> _About this exercise_
Exact repetition of the data below is required.

> _Material for this task_
********

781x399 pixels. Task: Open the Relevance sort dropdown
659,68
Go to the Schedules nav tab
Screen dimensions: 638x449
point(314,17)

********

> _Result of the exercise_
781x399 pixels. Task: Open the Relevance sort dropdown
659,68
Go to the Schedules nav tab
Screen dimensions: 638x449
point(314,17)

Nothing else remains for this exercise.